The Energy Efficiency Directive requires every EU country to establish a long-term strategy for mobilising investment in the energy efficient renovation of their building stock by 30 April 2014. According to the press release, the renovation strategies have the potential to ensure investment in European jobs and growth, and will help to deliver lower energy bills for struggling European citizens.
Renovate Europe is a political communications campaign aiming to reduce the energy demand of EU buildings by 80 per cent by 2050 compared to 2005. It claims that the greatest potential for energy savings in the EU is in its buildings, noting that out of the three highest energy consuming sectors (buildings, transport and industry), buildings consume the most. Renovate Europe also suggests that for every €1 invested by a government in renovations, there could be a return of €5 back to public finances.
The press release recommends that all national governments build lasting partnerships with industry and financial institutions and also establish strategies that genuinely engage national stakeholders and those who must deliver on the ground, saying that by utilising the expertise of the stakeholder community, it will ensure a shared long-term vision.
The release also says that countries should be looking to develop ambitious strategies supported by clear milestone aims, adding that the technology already exists and industry is in a position where it is able to deliver, but long-term certainly is needed for the market to prosper.

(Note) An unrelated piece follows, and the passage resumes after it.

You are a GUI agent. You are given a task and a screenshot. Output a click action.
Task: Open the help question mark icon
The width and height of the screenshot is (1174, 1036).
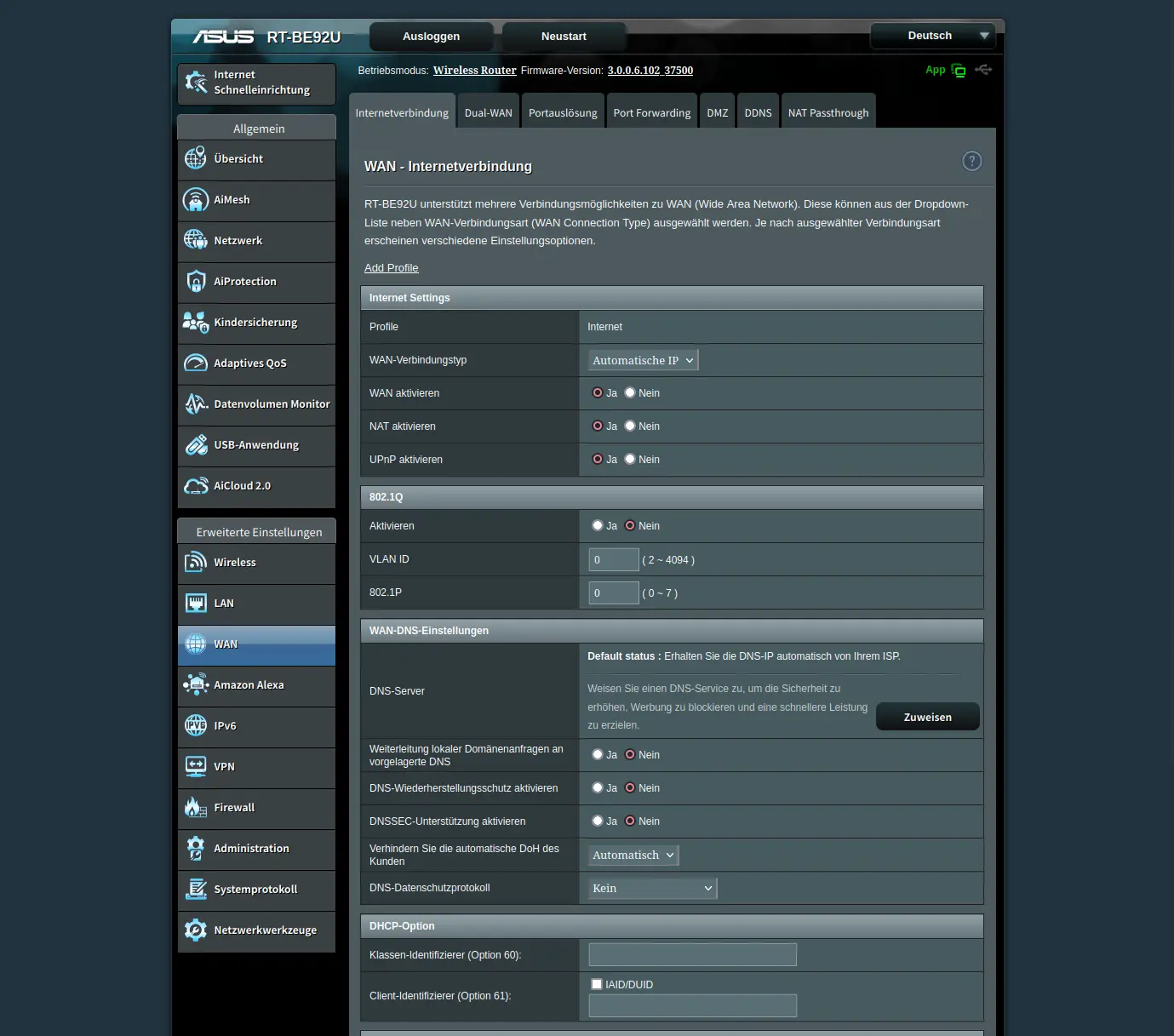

Renovate Europe also notes that, if countries embrace the practice of energy efficient renovations, there is the potential to create up to two millions jobs across the EU. They also believe that by retrofitting Europe’s buildings, the EU would save the equivalent of four billion barrels of oil imports every year, as well as vastly reducing energy bills and cutting carbon emissions.
James Drinkwater, Senior Policy Advisor of the Europe Regional Network, said: "Governments around Europe cannot afford to miss the chance to improve their economies and the lives of those who live, learn and work in Europe's buildings. They must seize this opportunity."